En ese contexto, ya han empezado a aparecer algunos recursos que pretenden facilitar el logro de determinados propósitos educativos que, hace pocos años, podrían haberse considerado inalcanzables. Algunos de ellos hacen ya posible, por ejemplo, que las computadoras puedan funcionar de manera relativamente autónoma para orientar y monitorear aprendizajes específicos, de manera individualizada, de conformidad con las características, intereses y el ritmo de progreso de cada estudiante; desplegar y controlar ambientes virtuales, a fin de propiciar aprendizajes de naturaleza vivencial; y, facilitar la integración de comunidades de aprendizaje colaborativo, que trascienden las fronteras convencionales de tiempos y espacios, que son características de los programas educativos y las instituciones de enseñanza tradicionales. Son apenas tanteos iniciales, no podemos imaginar lo que el futuro nos depara.

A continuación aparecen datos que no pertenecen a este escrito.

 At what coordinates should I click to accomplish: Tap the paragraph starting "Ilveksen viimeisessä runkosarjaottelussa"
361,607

La aplicación creciente de este tipo de desarrollos tiene el potencial de trastocar, de forma radical, el sentido y el significado de la enseñanza y el aprendizaje. El desarrollo científico y tecnológico, y en especial las vertientes del mismo que aquí se destacan, permean, cada día de forma más evidente, ese sentido y ese significado. Están abriendo nuevos espacios que desbordan los esquemas convencionales de organización y funcionamiento de los sistemas educativos y que, más temprano que tarde, habrán de trastocarlos.

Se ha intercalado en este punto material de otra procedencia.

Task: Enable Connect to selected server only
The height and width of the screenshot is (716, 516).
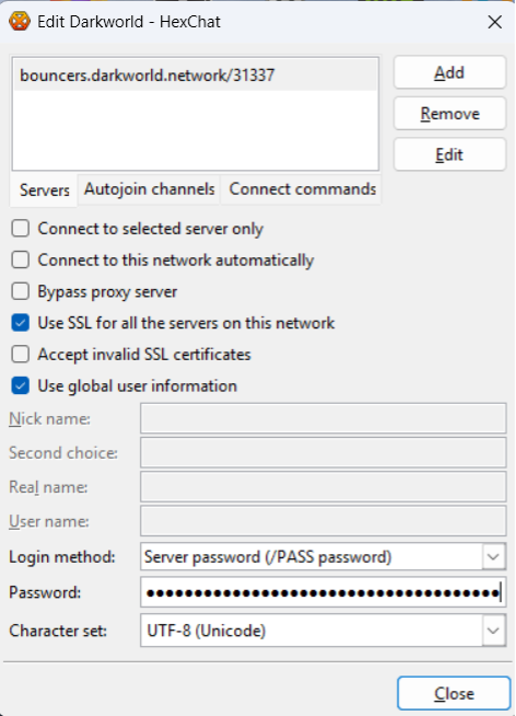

De cara a esta situación, para todos los países resulta indispensable procurar el desarrollo de capacidades que les permitan apreciar con claridad y responder con oportunidad y pertinencia a los desafíos, a las oportunidades y a los riesgos que se están conformando de manera creciente y acelerada, en los espacios de actuación social determinados por el desarrollo científico y tecnológico. No hacerlo, o dejar que otros lo hagan, significaría asumir el riesgo de que sus sistemas educativos se extingan de pura decrepitud, debido al peso insostenible de su anacronismo.

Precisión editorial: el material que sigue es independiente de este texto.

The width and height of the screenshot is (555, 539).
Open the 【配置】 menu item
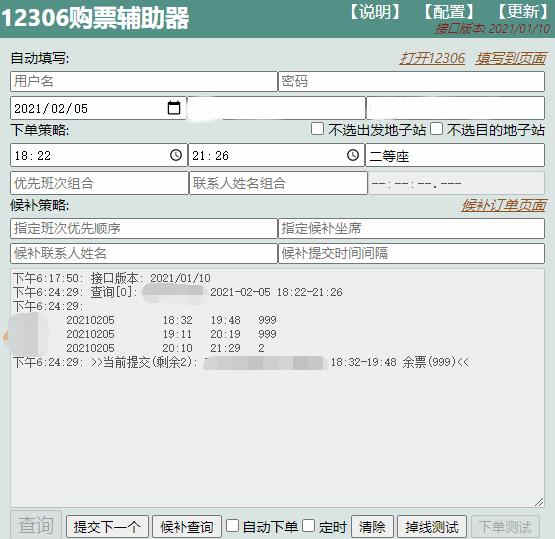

El desarrollo de las neurociencias, en vinculación con los avances tecnológicos asociados a las expresiones de la inteligencia artificial, está transformando, de manera radical, las posibilidades de transformación del conocimiento y el aprendizaje humano, abriendo perspectivas, hasta ahora insospechadas, a la interpretación y realización del destino de los seres humanos, con enormes potenciales de beneficio y también de riesgo.

De manera un tanto paradójica, una de las principales lecciones del progreso de la ciencia y la tecnología, es que, pensar la sociedad y las organizaciones humanas a partir de ideas que funcionan para la construcción de mecanismos es atractivo, pero también es algo que resulta muy limitante.

Por una parte, como sucede en los fenómenos naturales, las sociedades y las organizaciones humanas están sujetas a fenómenos de escala. No parecen obedecer a los mismos patrones de comportamiento en lo macro y en lo micro. Se estructuran y funcionan de manera diferente, cuando se trata de controlar grandes conglomerados por la vía del poder, y cuando se pretende incidir sobre el comportamiento de los individuos en sus ambientes elementales de interacción.

Por otra parte, los estudios contemporáneos de la naturaleza nos sugieren acercarnos a las sociedades y organizaciones como lo que, en lo más fundamental son, seres vivos en continua transformación y adaptación. Seres cuyo funcionamiento y transformación se explica, sobre todo, por la continua replicación y mutación de sus componentes más elementales. Seres que no obedecen, de manera mecánica, a designios y diseños trazados por una gran arquitectura preconcebida, sino que se reorganizan de manera constante a partir del permanente esfuerzo por sobrevivir y, para ello, adaptarse y desarrollar las formas más eficaces de afirmación individual y cooperación colectiva en los contextos más diversos.